La profession est divisée sur les deux premières mesures avec une hostilité nettement plus marquée pour la troisième mesure qui risquerait, à terme, de faire perdre leur indépendance aux avocats. Mais comme l’écrivait avant-hier le président de la Confédération nationale des avocats (CNA) Louis-Georges Barret dans une lettre ouverte au président Burguburu, ce dernier ne peut s’engager et soutenir que « les projets qui ont reçu l’assentiment de l’assemblée de notre institution ». La marge de manœuvre pour l’ « institution » est donc fort étroite et ne peut que souligner qu’il importe « de maintenir le maillage territorial des 164 barreaux de France et d’outre-mer, en matière civile et pénale, pour éviter la création de ‘déserts judiciaires’ et de préserver les principes essentiels de la profession, au premier rang desquels figure son indépendance ».

Bercy reçoit, écoute mais insiste sur l’urgence de la réforme pour laquelle un groupe de travail, composé des conseillers des deux ministères et de représentants du CNB, s’est réuni dès hier après-midi « pour analyser sur un plan technique les effets potentiels de ces mesures sur la profession d’avocat ». D’où la mobilisation pour ce mardi 30 novembre aux côtés des 36 autres professions réglementées.

Hier matin, étaient également reçus par les ministres de la justice et de l’économie les mandataires et administrateurs judiciaires qui ne semblent pas bien comprendre ce qu’on leur reproche réellement puisqu’ils sont désignés par décision de justice, sont rémunérés selon un tarif réglementaire « sans aucun coût pour l’État » et n’ont pas de clientèle. Le rapport de l’IGF préconise de revoir leur tarif qui ne rend pas compte du « coût réel des diligences mises en œuvre » et d’ouvrir leur capital sans restriction.

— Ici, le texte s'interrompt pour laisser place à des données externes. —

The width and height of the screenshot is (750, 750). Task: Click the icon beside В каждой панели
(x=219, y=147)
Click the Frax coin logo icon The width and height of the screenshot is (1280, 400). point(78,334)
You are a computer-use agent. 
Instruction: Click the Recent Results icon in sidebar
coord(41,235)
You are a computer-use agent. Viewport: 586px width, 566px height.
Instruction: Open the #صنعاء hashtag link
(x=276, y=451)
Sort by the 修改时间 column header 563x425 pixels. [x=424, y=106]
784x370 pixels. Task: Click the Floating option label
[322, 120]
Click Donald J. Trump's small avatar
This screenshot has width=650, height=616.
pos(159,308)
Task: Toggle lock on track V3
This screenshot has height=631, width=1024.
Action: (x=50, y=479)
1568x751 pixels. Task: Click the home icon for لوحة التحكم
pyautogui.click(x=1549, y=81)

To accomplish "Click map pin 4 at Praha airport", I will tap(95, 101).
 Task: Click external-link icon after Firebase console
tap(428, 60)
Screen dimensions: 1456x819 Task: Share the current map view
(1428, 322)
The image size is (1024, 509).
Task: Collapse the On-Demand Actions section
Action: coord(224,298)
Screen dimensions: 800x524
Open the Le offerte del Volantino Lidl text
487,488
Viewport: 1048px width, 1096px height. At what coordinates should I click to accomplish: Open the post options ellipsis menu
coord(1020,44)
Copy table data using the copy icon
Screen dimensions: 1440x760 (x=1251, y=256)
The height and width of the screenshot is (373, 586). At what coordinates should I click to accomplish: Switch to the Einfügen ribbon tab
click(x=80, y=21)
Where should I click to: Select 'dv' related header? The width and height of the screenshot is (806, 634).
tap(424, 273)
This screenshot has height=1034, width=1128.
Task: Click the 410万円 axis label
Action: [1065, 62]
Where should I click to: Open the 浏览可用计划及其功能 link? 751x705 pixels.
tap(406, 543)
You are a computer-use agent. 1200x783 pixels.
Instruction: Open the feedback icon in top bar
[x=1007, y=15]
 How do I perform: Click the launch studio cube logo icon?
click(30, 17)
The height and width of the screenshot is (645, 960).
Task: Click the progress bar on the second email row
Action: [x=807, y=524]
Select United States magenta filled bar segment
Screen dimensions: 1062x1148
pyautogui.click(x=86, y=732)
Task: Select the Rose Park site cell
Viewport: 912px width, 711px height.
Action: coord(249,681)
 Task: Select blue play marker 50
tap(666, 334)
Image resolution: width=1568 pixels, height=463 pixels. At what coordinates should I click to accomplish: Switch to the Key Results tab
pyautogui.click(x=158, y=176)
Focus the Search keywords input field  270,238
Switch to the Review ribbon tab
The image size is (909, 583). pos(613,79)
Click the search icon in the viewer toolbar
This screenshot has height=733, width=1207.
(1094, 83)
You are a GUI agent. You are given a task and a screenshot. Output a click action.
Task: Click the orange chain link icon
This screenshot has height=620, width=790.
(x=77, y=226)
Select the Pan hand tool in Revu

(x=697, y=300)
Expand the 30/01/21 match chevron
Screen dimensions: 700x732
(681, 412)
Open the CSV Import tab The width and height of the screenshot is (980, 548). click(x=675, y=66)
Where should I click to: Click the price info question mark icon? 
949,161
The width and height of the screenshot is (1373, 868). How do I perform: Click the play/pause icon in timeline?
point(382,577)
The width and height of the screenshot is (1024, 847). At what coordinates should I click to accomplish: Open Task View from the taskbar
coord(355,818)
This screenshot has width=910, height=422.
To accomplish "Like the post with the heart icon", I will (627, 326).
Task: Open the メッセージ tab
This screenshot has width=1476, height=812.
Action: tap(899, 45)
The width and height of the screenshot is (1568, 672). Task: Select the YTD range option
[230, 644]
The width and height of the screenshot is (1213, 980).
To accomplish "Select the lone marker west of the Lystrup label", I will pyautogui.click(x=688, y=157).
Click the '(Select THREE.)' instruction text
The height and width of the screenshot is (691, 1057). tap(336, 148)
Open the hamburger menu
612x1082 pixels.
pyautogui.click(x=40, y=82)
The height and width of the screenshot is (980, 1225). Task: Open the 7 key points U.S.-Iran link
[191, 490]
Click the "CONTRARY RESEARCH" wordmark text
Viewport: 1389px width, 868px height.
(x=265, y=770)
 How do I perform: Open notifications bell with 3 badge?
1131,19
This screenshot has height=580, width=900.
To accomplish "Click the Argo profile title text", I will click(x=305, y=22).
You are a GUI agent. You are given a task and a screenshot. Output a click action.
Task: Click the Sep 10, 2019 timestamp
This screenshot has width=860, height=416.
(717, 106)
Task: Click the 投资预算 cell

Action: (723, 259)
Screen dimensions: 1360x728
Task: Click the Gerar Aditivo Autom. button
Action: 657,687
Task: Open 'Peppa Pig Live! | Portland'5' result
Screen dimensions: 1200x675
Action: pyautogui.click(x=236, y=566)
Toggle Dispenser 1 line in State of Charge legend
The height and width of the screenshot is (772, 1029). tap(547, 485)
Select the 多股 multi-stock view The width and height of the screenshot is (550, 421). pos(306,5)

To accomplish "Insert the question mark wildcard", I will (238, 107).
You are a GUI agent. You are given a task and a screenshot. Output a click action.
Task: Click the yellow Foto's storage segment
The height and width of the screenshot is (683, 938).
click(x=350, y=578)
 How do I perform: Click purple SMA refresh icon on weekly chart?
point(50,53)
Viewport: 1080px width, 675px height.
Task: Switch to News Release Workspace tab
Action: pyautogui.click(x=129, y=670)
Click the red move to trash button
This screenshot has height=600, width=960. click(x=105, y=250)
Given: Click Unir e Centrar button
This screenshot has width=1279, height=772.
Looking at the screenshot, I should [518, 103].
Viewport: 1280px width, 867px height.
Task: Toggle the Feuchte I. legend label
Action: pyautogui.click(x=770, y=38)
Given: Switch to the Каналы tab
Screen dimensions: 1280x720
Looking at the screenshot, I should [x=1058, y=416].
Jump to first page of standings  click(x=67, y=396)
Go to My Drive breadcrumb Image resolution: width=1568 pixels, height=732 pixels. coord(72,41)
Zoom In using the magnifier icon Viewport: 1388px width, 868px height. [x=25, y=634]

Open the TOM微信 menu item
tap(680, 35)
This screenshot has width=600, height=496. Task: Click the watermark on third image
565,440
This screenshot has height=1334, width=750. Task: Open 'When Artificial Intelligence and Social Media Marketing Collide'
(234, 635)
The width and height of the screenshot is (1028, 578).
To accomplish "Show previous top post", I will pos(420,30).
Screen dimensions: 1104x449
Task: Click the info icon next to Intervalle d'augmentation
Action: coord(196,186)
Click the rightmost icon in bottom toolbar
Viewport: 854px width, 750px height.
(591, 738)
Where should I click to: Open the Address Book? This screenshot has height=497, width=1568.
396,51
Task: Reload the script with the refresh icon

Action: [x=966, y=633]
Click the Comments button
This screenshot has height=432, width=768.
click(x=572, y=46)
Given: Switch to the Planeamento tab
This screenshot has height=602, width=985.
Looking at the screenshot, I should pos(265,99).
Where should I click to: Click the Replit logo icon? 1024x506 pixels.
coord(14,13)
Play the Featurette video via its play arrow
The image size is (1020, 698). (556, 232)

Au moment de publier, communiqué à12h44 du barreau de Paris qui dit apprendre avec « stupéfaction » cet appel du CNB à une mobilisation nationale le 30 novembre 2014 alors qu' « aucun consensus » n'est intervenu entre les principaux représentants de la profession d'avocat pour un appel à la grève générale qui, poursuit le communiqué, fait suite à une initiative de l'Unapl (Union nationale des professions libérales) et ne paraît pas « opportun » puisque les textes proposés par le gouvernement ne remettent pas en cause « le caractère réglementé de la profession »« Mieux encore », selon le bâtonnier de Paris Pierre-Olivier Sur, ces textes pourraient permettre « d'offrir des perspectives d'évolution modernes et raisonnables pour les conditions d'exercice de notre métier ». La division est bien là et elle est bien réelle !
 

Ces divisions ont conduit le bureau du CNB à convoquer, le 26 septembre 2014, en urgence, une assemblé générale extraordinaire prévue pour le vendredi 3 octobre 2014 — à laquelle tous les membres du conseil de l'ordre de Paris sont conviés — dont l'ordre du jour sera la suppression de la territorialité de la postulation, l'ouverture aux tiers du capital des SEL, l'exercice dans le cadre de structures commerciales, la suppression du contrôle préalable de l'ordre sur l'installation de cabinets secondaires, les conventions d'honoraires obligatoires en toutes matières et la création d'un statut d'avocat salarié en entreprise. À la clé, une tentative d'accoucher une position commune sur certains points qui fâchent.